Contudo, para se dimensionar os resultados da implementação da audiência de custódia no país, segundo dados do Conselho Nacional de Justiça, até abril de 2017 foram realizadas em todo o país 229.634 audiências de custódia, sendo que, desse total, resultaram em liberdade 103.669 casos, correspondendo a 45,15%.
Do total de audiências, 125.965 (cerca de 54,85%) resultaram em prisão preventiva, sendo que em 11.051 dos casos (4,81%) houve alegação de violência no ato da prisão e em 10,77% (cerca de 24.721 dos casos) houve encaminhamento social/assistencial.
Desta feita, dentro da visão contemporânea de intervenção penal mínima, mudanças na visão social e na atuação dos membros que compõem os Poderes de Estado, notadamente do Poder Judiciário na análise minuciosa das condutas e na verificação da necessidade, adequação e utilidade do encarceramento, representam um passo significativo.
O fato é que, com índices de violência elevados, ao Brasil é imposta a contramão da visão contemporânea, já que, entre os anos de 1995 e 2010, registrou-se a segunda maior variação na taxa de aprisionamento, com um crescimento de 136%, índice que levou em consideração as taxas de cinquenta países com maior população carcerária, estando na quarta colocação, reconhecendo-se, portanto, que a audiência de custódia, em que pese não representar a solução para a crise no sistema penitenciário brasileiro, ofereceu maior agilidade na definição da prisão ou soltura do infrator.
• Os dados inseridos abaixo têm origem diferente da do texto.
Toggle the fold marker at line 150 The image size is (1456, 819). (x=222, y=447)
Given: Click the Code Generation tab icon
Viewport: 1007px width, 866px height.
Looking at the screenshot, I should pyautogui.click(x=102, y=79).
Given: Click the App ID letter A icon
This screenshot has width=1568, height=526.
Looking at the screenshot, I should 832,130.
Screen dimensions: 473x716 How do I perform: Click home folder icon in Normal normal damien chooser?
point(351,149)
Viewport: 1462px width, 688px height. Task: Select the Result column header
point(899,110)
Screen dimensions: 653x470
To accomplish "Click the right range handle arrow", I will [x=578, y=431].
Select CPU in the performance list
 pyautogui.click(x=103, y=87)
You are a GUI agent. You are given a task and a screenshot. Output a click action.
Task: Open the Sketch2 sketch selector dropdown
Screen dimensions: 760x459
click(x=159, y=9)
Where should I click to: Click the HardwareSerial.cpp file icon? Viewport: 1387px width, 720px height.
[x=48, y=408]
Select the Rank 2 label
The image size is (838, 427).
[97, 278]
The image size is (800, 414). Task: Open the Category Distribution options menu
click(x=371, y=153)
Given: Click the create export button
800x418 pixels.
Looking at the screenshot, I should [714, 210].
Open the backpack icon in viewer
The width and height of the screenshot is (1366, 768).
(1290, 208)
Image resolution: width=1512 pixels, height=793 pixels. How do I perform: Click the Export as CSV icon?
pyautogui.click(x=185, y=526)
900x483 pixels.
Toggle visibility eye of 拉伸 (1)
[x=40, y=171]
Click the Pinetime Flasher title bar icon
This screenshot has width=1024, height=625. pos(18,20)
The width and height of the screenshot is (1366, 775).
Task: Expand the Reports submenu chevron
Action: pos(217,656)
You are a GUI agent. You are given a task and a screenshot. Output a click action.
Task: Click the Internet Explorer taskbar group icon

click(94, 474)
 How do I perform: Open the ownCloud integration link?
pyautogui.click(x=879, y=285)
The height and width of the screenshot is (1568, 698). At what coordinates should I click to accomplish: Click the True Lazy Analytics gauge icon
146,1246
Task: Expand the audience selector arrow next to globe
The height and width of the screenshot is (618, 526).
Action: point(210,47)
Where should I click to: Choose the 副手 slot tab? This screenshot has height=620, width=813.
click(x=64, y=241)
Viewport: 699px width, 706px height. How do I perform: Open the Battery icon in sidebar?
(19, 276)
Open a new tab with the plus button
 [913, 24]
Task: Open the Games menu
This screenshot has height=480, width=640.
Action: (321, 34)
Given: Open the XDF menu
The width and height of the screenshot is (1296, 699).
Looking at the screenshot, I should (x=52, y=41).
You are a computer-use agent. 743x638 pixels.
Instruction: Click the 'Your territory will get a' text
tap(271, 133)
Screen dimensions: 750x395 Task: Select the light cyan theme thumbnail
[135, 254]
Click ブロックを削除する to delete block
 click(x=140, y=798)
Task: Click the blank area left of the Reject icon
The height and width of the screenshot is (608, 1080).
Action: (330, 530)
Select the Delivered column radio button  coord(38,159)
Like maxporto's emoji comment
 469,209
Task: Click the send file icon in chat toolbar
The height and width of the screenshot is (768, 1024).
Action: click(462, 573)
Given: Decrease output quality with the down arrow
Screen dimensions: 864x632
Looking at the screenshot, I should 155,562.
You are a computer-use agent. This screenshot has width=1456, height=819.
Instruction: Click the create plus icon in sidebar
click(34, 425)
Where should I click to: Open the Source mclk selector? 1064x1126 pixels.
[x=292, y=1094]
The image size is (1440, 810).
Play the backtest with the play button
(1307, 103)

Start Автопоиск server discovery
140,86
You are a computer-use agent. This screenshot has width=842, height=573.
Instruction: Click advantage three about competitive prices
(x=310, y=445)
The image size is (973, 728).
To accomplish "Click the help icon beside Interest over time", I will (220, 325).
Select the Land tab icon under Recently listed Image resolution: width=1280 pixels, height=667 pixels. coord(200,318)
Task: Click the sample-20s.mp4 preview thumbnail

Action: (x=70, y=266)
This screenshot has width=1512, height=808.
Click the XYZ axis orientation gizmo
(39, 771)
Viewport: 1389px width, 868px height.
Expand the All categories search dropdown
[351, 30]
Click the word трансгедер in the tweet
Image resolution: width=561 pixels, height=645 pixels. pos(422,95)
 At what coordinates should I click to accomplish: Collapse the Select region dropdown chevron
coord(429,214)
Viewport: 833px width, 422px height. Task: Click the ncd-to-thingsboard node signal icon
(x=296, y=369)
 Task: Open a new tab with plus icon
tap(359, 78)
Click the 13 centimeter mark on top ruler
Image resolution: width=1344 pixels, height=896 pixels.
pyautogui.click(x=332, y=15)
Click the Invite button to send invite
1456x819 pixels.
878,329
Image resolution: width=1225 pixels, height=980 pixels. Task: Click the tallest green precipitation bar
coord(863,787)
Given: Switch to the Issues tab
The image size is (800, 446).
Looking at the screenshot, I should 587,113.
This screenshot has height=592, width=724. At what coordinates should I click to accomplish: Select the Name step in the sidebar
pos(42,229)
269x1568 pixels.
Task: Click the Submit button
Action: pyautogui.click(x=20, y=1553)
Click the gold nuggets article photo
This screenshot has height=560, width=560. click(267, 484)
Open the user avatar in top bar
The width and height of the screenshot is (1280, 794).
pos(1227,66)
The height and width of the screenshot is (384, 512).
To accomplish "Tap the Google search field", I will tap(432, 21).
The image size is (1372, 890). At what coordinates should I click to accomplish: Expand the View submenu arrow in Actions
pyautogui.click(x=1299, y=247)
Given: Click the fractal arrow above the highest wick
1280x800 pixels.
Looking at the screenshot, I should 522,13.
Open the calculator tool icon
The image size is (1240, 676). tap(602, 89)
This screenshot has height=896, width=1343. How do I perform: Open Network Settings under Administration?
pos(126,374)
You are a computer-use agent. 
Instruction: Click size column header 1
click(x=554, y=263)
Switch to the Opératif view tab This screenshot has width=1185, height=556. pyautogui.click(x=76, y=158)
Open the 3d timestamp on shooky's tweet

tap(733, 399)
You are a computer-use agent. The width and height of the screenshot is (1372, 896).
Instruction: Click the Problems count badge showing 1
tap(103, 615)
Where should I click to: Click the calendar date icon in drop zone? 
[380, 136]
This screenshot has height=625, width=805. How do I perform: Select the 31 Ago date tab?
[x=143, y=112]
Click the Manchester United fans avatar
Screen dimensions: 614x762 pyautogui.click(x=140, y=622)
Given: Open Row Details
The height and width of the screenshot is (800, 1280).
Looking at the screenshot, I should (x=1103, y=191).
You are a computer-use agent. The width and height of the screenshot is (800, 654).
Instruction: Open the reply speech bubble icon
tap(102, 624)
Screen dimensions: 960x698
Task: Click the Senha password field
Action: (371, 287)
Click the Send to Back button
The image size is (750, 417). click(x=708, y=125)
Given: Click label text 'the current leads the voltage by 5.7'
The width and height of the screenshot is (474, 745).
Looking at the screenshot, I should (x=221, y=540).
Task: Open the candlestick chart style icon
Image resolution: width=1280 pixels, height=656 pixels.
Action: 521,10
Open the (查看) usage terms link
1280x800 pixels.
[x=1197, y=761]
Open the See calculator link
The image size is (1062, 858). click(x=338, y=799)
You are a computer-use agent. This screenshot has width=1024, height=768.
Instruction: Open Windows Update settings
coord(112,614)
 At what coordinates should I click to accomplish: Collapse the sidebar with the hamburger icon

Mesmo porque, segundo dados do Conselho Nacional de Justiça, ao se reduzir o número de presos provisórios, a economia total para o país seria de aproximadamente 13,9 bilhões de reais. Valendo ressaltar que, atualmente, o gasto anual por preso no Brasil é de R$ 36.000,00.
De outra forma, aos Poderes de Estado cabe a correção das distorções estruturais e territoriais para então adotar a audiência de custódia em todo o país, cuja implementação deixou de ser um problema jurídico para entrar na esfera dos poderes públicos. Aliado a isso, amenizar a crise do sistema penitenciário requer planejamentos pormenorizados, estruturação que passa também por uma legislação que proteja o cidadão, sendo menos permissiva com os infratores, coibindo com rigor e efetividade, notadamente, os crimes graves. De outra parte, exige-se produção e trabalho do preso, como consequência dos seus atos, pois quem está pagando a conta, atualmente, é a população honesta.
Afinal, a justiça pode até caminhar sozinha, mas a injustiça precisa de argumentos. Evolução é possível, mas com reflexão para que se tenha uma igualdade proporcional e com justiça. Sobretudo, porque na crise do sistema penitenciário, seja em qualquer época, o centro do interesse social deve ser voltado para a vítima que sofre as consequências do ato criminoso e disso não se pode esquecer.
MILLENA COELHO JORGE ALBERNAZ
É delegada de Polícia Civil do Tocantins, graduada em Direito pela PUC-Pontifícia Universidade Católica de Goiás, pós-graduada em Direito Penal e Processo Penal pela Unitins e mestranda pela Universidade Autônoma de Lisboa.